So this is all quite cool and we now have 5 of these mergers detected and some of them even have their own twitter accounts: @iamgw150914

Anyway so the detection is amazing science in...
...terms of measuring distances down to less than a thousandth of the size of a nucleus, like a thousand, billion, billionth of a metre. It's an amazing achievement in quantum optics and experimental design and there are still improvements and work to be done. However for me...
...I find it exciting that we are measuring the masses of black holes and neutron stars highly accurately and getting a window on these remnants of stars that we never had before. Here is @LIGO's current list of measurements as well as masses from binary stars. You can see...
...that the ones form the GW events are much higher in mass than those in binaries which worried/surprized a lot of people when they were first detected.

Now to go back a few years rumours had been around for months at the end of 2015 and early 2016 that something had been found
...by LIGO and this was a big deal, gravitational waves are awesome for so many reasons and the first detection is really important. The thing is the news was so big that it's always going to be difficult to keep it quiet, I really think conspiracy theorists give people too...
...much credit for being able to keep secrets. So this ended up to an email from someone being posted on facebook saying that the masses detected of the black holes were 36+29 solar masses. This began me searching through my models of my...
...stellar models in my Binary Population and Spectral Synthesis (BPASS) code to see if we did have any of these binaries that would merge within the age of the Universe. I was a bit shocked that we found some... and then we had to decide what to do and we wrote it up.
Why? Well because the sense I got from people was that those masses were completely too high and unexpected but then they were in my models of binary stars that were computed for a completely different reason. So it matched with my idea of using the same models to compare to...
...many different observations.

[This thread will be continued after a short intermission...]
And we're back! Had to talk to my student, who is working on a GW project. :o)

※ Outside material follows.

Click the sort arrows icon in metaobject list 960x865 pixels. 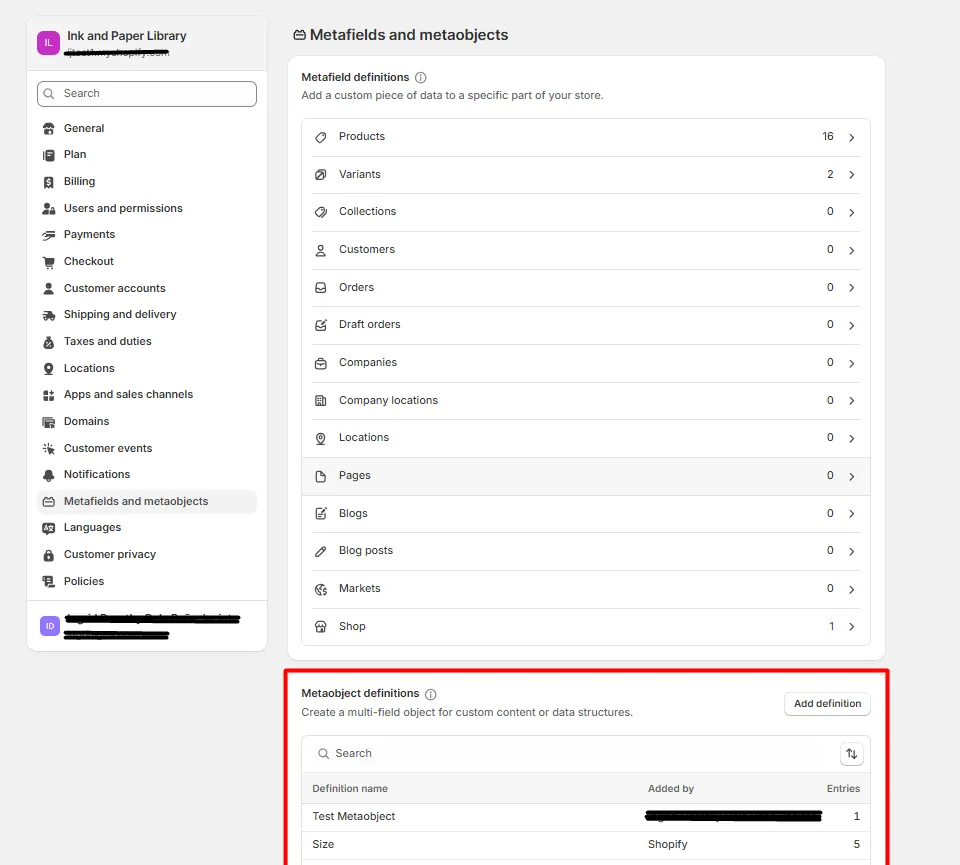(852, 754)
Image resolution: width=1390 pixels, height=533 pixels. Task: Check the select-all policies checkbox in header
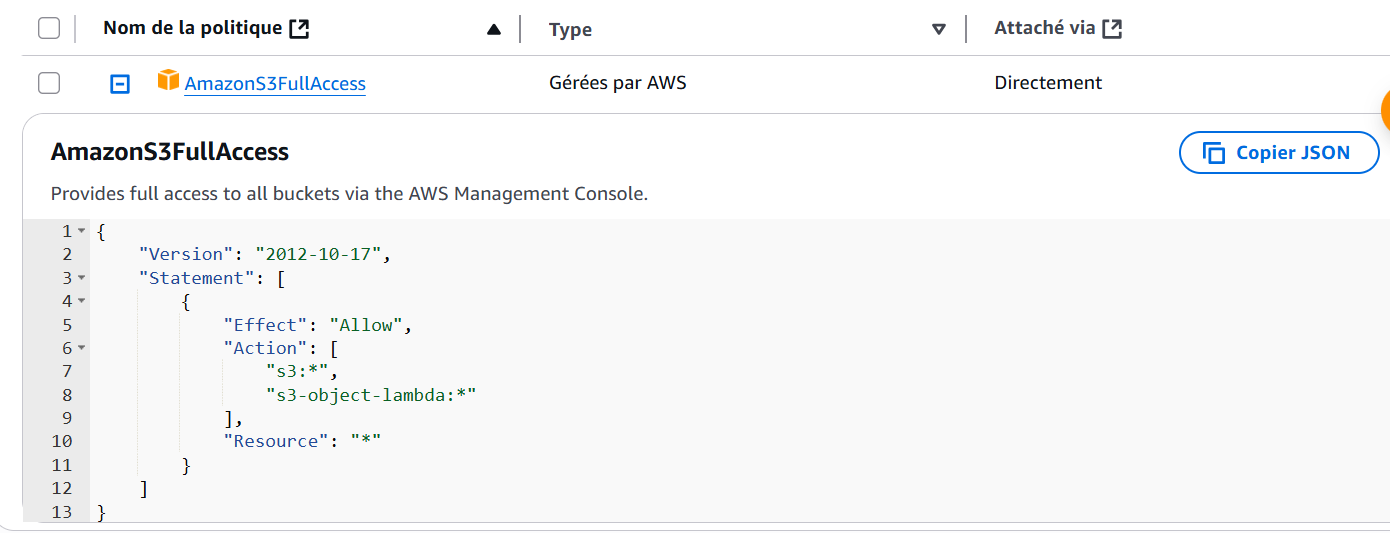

Unfortunately I think because we had the paper out so quickly I think we annoyed a few people which I'm sorry about but it was just SOOOOO EXCITING!
Why? Well I've tested my model against stars when they're shining light, I've tested them against stars exploding, I've tested them against observations of the stars at the very edge of the observable Universe and now I can do this test and compare the black hole mergers I...
...predict from the models and constrain the type of stars they came from. It's really difficult to do this, to model this very last stage of the life story of these stars you need to model their interactions through all their lifetimes, two supernovae to get to the end.
There are so many things we're unsure and uncertain of in how stars evolve so we have to take our best guess and the fact we can get to something that even closely matches what we detect is astounding and tells us we're at least on the right track.
So here on this figure I've plotted up the masses of the 5 detected black hole mergers over predictions from my code for the number of events we should see at different metallicities of stars which really translates into different generations of stars. Lower Z=earlier generation.
This figure was taken from arxiv.org/abs/1710.02154

What we can see is that you need to have earlier generations of star to have the more massive black holes. Also here I've separated out the stars with the "primary and secondary" which are the initially more or less massive...
...stars, there is no way we can tell which is which from observations but I did this plot here so you can see if one is more likely than the other. And at the lowest metallicities it becomes more likely that the more massive black hole arises from the initially less massive...
...star! It's this kind of modelling that makes it interesting. Anyway we're currently now trying to predict the rate of these events and more from these models. And have done so in a recent paper here: arxiv.org/abs/1807.07659

So on the left are the neutron-star-neutron star...
...merger rates and on the right the black-hole-black-hole merger rates. The observations are the points with error bars and the lines are our BPASS model predictions for today (solid) and at a redshift of z=0.5 (dashed). So for the black holes we're a little high but okay.
But for the neutron stars you'll note there is a HUGE scatter. That's because there are many type of events that we expect merging neutron stars to cause and many different way to constrain their rates so these predictions are highly uncertain and span 3 orders of magnitude!
But the LIGO estimate in that box on the right is at the upper end of these measurements and we only just agree with the rate. The problem is we don't know if we were "lucky" with detecting a neutron star merger or if they are very high.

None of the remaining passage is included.